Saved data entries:
┌──

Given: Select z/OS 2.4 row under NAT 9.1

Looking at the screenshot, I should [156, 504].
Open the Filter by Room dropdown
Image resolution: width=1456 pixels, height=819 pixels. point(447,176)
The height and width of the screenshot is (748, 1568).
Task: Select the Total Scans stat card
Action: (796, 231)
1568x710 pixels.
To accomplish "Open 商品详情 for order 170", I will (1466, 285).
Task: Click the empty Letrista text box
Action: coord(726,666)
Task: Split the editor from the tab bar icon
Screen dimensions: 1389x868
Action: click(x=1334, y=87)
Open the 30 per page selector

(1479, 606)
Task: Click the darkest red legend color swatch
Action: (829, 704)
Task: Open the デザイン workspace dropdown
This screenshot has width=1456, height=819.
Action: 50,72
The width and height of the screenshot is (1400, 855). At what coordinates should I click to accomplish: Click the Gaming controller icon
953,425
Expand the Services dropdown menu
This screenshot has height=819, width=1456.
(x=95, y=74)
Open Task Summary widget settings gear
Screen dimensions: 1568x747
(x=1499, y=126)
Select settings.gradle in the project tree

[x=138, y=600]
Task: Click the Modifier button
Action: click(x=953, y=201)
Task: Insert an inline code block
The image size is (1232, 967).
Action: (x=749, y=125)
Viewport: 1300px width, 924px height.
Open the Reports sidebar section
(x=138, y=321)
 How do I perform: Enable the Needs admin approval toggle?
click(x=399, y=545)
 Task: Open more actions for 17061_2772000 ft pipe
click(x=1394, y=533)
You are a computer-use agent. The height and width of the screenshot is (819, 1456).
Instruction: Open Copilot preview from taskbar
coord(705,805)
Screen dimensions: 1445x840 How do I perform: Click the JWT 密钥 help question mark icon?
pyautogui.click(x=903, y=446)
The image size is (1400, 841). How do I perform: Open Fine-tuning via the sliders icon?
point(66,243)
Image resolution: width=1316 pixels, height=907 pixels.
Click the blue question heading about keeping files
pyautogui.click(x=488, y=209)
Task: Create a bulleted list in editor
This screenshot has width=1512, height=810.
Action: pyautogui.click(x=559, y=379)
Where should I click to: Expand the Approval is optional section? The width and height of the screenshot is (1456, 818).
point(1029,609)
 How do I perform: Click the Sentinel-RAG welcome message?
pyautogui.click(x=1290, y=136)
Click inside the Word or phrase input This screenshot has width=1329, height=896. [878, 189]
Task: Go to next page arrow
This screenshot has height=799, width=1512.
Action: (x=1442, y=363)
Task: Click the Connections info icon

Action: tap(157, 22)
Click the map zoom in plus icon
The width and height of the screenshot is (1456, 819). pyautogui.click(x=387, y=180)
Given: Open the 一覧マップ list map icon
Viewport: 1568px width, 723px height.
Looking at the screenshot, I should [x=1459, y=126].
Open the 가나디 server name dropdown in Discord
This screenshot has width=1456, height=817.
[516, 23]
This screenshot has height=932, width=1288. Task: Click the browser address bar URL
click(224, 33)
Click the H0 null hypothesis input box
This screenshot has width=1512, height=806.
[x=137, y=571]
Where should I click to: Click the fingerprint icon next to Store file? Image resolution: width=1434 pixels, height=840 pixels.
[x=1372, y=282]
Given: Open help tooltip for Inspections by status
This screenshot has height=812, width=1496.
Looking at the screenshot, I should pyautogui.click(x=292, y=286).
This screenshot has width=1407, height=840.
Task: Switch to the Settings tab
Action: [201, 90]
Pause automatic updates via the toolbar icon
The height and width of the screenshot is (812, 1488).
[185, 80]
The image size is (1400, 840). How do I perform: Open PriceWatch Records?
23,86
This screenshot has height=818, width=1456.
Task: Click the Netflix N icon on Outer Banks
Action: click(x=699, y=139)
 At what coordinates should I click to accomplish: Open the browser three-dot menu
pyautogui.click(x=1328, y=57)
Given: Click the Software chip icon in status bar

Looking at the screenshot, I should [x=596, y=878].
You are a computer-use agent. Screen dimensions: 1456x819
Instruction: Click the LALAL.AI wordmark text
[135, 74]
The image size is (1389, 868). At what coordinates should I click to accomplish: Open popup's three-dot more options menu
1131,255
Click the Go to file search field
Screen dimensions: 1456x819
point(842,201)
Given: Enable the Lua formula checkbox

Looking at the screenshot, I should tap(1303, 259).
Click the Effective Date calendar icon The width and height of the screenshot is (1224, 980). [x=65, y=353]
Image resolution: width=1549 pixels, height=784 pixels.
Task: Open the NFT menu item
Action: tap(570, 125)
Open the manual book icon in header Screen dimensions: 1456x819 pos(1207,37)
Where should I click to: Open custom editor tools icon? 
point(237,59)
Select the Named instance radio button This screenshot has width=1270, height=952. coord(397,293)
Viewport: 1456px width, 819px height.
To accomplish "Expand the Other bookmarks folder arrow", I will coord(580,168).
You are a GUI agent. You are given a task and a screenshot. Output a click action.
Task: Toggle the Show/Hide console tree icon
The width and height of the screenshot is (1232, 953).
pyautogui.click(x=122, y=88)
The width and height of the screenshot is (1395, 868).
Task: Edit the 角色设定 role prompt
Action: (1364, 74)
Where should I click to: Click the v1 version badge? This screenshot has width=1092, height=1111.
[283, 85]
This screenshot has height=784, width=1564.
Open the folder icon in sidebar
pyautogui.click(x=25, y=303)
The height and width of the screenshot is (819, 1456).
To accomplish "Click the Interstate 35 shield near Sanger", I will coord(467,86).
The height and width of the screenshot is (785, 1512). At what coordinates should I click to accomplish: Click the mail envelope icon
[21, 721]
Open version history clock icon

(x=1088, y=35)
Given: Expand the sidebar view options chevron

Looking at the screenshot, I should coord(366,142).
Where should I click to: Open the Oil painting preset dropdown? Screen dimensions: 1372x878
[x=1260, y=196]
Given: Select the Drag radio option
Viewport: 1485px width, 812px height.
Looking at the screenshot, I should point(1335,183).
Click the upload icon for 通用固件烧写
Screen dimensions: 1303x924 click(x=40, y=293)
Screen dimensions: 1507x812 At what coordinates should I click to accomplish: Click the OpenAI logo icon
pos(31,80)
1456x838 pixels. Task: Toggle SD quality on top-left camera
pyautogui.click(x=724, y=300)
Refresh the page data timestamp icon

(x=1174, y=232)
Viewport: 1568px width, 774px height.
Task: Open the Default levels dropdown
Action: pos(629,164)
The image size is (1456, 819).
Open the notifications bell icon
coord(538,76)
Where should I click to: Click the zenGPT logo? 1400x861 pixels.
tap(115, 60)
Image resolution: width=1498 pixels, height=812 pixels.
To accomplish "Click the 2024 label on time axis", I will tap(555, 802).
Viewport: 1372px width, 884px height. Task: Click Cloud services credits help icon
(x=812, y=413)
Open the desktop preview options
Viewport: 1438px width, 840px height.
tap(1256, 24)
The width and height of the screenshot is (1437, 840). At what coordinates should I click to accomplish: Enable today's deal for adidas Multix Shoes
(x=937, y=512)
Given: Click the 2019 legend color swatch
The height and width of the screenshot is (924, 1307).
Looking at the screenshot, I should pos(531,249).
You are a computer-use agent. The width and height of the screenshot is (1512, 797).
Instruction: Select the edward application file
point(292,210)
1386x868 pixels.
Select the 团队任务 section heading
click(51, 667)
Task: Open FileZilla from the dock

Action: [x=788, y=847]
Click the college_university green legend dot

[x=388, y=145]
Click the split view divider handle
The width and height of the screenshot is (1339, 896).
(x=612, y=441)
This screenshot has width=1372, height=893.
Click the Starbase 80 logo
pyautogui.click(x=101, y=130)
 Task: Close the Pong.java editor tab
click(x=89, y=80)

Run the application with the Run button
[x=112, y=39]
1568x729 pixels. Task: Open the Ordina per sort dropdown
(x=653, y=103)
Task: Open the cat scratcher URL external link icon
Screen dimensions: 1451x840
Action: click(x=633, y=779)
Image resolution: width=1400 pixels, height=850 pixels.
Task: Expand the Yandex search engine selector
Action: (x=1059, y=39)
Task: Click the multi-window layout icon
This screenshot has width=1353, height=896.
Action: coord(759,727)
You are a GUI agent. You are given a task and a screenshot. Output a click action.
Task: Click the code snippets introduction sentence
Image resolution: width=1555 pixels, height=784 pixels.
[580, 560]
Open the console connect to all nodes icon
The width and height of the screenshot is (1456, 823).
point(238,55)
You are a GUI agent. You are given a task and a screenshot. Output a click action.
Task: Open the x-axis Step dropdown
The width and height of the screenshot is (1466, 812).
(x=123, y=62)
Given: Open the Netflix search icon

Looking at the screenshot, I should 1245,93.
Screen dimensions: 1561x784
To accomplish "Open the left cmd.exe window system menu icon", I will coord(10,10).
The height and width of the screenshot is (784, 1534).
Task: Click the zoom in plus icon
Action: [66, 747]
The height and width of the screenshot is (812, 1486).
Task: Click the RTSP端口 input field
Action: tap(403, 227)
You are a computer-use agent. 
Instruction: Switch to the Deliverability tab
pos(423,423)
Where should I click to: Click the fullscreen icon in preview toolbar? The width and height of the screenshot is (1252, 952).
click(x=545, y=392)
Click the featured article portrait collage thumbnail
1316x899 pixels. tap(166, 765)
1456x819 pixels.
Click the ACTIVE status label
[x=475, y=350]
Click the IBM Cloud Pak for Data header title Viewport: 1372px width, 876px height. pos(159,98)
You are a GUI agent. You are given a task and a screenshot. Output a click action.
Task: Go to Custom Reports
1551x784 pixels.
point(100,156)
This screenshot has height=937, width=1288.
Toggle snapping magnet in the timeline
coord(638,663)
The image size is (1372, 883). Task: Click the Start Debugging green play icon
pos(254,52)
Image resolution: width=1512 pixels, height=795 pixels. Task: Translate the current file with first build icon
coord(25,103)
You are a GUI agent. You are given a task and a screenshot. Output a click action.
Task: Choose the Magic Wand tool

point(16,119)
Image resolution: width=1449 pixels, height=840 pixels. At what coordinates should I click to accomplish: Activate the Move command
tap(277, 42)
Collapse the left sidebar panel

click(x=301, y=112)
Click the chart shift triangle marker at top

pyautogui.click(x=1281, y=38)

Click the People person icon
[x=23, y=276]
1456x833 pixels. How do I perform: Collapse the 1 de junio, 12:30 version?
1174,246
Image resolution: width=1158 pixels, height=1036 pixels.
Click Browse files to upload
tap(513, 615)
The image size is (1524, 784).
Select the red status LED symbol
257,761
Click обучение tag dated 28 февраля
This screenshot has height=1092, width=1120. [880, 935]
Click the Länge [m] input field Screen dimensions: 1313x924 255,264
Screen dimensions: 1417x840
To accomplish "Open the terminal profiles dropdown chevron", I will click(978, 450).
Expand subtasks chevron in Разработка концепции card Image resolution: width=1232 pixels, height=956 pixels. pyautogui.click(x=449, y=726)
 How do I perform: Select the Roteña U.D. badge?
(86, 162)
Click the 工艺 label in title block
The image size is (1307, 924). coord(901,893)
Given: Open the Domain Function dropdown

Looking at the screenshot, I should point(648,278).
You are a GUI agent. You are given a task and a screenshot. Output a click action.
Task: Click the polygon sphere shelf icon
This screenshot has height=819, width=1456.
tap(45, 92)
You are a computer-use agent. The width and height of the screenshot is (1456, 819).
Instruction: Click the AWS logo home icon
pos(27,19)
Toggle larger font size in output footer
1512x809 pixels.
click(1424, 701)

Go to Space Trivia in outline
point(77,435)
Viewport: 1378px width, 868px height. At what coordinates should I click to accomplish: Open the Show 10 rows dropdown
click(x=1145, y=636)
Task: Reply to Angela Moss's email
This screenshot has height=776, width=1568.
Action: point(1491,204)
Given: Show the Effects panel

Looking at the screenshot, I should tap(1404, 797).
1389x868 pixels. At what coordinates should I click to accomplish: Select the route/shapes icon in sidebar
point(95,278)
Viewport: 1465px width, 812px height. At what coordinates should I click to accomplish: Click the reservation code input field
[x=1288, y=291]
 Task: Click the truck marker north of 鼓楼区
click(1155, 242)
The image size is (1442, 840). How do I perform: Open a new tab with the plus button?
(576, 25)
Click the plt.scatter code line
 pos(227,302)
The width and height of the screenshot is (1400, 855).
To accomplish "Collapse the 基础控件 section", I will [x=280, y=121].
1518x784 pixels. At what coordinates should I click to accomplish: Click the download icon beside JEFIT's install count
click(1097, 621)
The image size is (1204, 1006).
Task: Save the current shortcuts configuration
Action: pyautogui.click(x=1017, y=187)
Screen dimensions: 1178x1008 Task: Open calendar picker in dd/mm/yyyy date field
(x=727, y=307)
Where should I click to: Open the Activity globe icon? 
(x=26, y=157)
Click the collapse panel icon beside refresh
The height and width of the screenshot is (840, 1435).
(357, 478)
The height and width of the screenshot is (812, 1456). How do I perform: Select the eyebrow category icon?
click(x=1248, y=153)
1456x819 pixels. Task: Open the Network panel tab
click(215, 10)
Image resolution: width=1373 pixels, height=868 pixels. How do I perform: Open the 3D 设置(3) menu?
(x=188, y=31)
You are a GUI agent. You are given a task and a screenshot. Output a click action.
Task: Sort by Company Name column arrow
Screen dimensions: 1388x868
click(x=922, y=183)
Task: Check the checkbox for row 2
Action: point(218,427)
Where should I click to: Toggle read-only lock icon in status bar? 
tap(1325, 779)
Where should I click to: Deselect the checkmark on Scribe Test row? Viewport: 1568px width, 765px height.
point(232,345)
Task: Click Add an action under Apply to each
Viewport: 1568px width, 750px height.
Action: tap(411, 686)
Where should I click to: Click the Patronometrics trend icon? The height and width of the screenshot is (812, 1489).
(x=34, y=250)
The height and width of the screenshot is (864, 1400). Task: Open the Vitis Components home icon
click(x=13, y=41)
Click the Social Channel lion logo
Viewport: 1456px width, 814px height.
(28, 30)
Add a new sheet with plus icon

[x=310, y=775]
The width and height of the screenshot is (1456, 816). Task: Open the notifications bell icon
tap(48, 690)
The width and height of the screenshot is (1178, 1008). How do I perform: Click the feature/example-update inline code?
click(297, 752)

└──

## [Exercise prompt]
For each line above that contains the word "radio", copy that line.

## [Solution to this problem]
Select the Named instance radio button This screenshot has width=1270, height=952. coord(397,293)
Given: Select the Drag radio option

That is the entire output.